Exploring the extent to which the alcohol content of wine has risen over time, the study, by Julian M. Alston and colleagues in the Journal of Wine Economics, finds that the average actual alcohol content of the 90,000-odd samples tested from the Liquor Board of Ontario was found to be 13.56 per cent as against an average reported alcohol content of 13.15 per cent: an average discrepancy of 0.42 percentage points.
The survey is not new in telling us that alcohol levels have risen between one and two per cent over the past couple of decades, with the fastest growth in alcohol content coming from Australia and the United States. Of greater interest is the data on rising alcohol levels by country and region and the extent to which the report claims that each country is economical with the labelling truth (Germany is excluded). The sneakiest countries include Chile, Argentina, Spain, and the United States, while the frankest are Portugal and New Zealand.

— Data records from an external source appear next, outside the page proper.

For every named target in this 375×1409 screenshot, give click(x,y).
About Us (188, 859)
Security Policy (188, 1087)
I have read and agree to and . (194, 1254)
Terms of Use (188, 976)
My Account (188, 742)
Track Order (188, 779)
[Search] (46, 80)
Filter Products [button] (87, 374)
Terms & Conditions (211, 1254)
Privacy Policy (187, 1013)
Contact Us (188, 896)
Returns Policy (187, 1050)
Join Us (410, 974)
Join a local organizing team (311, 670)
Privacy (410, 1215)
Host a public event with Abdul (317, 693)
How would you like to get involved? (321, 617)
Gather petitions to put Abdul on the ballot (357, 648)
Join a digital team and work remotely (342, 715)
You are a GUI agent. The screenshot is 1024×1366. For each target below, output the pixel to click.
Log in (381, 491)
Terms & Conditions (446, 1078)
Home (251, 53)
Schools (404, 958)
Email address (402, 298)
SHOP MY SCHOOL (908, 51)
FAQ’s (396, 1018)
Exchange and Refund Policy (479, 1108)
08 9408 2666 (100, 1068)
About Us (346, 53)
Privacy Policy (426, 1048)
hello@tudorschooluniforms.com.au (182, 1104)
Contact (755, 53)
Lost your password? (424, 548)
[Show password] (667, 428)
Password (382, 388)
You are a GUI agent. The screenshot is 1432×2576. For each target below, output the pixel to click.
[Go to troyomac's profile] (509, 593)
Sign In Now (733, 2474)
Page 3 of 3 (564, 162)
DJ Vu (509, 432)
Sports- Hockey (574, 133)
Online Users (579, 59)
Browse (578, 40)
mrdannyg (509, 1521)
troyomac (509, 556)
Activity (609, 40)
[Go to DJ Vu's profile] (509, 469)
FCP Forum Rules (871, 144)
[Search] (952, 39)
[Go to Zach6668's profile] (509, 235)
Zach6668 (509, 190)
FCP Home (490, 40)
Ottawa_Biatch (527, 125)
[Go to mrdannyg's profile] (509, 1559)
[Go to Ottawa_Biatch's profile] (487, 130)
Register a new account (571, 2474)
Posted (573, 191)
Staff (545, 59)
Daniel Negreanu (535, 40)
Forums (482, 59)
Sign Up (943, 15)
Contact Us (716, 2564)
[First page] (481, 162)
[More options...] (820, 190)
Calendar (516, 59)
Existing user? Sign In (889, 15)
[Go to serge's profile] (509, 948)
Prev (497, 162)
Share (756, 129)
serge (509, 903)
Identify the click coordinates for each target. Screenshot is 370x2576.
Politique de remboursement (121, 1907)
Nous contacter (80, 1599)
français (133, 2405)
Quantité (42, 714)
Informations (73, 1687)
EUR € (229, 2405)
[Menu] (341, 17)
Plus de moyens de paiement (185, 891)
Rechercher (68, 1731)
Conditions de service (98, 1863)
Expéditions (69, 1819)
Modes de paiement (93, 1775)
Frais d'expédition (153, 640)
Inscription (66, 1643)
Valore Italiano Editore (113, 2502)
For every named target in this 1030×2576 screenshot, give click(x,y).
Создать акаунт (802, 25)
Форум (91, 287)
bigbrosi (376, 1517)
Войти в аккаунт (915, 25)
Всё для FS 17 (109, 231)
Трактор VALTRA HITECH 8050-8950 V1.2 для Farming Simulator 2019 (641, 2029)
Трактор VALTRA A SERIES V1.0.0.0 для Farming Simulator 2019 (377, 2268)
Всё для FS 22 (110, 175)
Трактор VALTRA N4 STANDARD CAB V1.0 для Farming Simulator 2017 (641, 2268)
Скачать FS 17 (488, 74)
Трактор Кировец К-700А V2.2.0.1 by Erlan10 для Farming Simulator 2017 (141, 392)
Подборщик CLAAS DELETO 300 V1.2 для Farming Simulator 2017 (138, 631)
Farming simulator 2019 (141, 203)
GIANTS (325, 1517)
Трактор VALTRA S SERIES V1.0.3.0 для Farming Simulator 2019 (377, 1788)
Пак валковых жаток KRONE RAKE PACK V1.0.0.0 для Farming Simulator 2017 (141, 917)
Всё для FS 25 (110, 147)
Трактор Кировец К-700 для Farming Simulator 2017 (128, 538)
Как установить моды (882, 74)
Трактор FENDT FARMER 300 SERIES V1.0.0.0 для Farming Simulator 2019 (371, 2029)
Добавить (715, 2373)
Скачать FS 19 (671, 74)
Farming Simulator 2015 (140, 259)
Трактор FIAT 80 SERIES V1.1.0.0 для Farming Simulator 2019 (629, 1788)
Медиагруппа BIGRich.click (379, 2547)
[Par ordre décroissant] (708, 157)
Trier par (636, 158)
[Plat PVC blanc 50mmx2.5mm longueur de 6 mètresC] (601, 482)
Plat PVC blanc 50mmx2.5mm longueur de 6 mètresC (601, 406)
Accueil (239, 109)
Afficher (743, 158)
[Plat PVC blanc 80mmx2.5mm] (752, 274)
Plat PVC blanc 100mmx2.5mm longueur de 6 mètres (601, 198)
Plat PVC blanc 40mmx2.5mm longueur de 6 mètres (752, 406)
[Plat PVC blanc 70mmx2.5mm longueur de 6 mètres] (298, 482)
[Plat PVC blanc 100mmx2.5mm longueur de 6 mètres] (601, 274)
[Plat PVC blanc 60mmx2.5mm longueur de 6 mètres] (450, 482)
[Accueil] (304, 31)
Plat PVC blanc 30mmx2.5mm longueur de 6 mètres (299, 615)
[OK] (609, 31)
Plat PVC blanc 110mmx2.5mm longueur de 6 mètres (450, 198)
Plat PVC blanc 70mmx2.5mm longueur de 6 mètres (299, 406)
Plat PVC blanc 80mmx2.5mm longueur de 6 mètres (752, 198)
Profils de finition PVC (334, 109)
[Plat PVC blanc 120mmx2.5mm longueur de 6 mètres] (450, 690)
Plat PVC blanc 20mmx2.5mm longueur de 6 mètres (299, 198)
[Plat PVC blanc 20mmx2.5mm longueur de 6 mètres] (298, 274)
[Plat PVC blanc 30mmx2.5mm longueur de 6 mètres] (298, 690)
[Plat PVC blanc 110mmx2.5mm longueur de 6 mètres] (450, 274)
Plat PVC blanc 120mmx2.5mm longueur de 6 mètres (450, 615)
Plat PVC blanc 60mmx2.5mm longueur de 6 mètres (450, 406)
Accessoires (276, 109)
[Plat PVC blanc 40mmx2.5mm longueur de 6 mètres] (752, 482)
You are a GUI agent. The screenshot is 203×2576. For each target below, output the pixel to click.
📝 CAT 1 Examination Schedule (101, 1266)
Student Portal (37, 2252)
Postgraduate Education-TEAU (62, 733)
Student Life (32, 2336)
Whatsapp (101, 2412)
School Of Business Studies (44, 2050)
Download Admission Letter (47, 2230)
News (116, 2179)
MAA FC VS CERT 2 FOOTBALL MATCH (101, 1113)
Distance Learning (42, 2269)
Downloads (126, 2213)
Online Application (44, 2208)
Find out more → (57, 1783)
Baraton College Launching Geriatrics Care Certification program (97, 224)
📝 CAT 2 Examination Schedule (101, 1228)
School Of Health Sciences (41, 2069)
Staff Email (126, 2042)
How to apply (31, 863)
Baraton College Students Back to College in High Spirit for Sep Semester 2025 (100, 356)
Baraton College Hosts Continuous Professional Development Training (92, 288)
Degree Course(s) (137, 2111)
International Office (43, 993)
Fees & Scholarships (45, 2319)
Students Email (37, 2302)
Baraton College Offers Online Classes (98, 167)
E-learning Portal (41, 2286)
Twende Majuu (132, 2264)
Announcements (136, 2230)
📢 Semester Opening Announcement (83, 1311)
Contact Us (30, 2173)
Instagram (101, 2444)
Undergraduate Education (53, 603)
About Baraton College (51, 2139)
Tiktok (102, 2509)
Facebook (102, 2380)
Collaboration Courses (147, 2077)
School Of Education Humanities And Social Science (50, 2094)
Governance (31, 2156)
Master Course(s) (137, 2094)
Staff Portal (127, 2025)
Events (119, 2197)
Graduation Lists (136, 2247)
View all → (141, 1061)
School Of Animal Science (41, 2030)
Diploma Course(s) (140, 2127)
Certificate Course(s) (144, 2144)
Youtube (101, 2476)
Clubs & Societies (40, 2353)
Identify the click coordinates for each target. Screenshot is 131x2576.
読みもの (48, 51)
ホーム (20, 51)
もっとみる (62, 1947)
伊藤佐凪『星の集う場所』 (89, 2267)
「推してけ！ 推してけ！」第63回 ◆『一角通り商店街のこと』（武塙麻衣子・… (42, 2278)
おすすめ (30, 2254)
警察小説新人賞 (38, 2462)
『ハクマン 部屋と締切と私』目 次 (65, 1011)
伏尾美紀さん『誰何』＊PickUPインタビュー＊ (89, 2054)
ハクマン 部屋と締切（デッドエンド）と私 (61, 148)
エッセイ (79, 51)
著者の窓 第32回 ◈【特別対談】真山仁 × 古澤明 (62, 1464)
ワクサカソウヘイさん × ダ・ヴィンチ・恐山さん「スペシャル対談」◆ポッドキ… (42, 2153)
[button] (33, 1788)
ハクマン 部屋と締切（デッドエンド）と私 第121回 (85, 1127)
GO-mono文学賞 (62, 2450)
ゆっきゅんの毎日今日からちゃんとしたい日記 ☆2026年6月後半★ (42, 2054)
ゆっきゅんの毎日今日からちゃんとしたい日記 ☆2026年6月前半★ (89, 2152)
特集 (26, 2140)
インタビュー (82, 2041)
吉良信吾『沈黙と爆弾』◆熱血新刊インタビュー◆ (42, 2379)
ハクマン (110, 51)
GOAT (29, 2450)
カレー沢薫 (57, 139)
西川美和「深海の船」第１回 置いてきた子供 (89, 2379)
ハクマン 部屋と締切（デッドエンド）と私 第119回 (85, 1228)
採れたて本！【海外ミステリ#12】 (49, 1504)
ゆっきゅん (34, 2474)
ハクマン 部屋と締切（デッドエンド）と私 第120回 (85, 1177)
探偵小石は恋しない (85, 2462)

If we accept, as Alston & Co claim, that rising alcohol levels are more to do with man-made factors than climate change, there are undoubtedly sound wine production-based reasons for this. I’m not talking about a Robert Parker-led conspiracy for fuller-bodied silkier reds so much as improved vineyard management and winemaking techniques aimed at fulfilling the winemaking Holy Grail of riper tannins and better flavours.
However, consumers happy to be getting more flavour in their wines are considerably less enamoured with the resulting higher alcohol. It creates a perception of wines that are unbalanced and lack that essential refreshment factor, and it raises concerns over health and legal driving limits. This fear of rising alcohol levels has led to a volte face by consumers looking increasingly for refreshment and balance in their wines and for that reason alcohol labelling is one of the big issues du jour.
Predictably, the wine industry has hit back, saying that this is a non-story because it’s legal to put a lower alcohol declaration on the label if it’s within the tolerance level permitted by the relevant country. In the EU the tolerance level is 0.5 per cent in either direction for table wines while it varies in other countries. The US for instance permits one per cent on wines over 14 per cent alcohol, and 1.5 per cent on wines under 14 percent; Australia and New Zealand allow 1.5 per cent.
To try to sweep the report's claims under the carpet rather misses the point. The report is not just about rising alcohol levels or even labelling misinformation, but rather, it’s about motive. Alston & Co. claim that to deal with the consumer backlash against higher alcohol levels, the wine industry is deliberately misleading us by understating alcohol levels on the label both for marketing and tax purposes. If it’s true that we choose to pay winemakers to lie to us, as they claim, then we ought, at the very least, to be aware of it.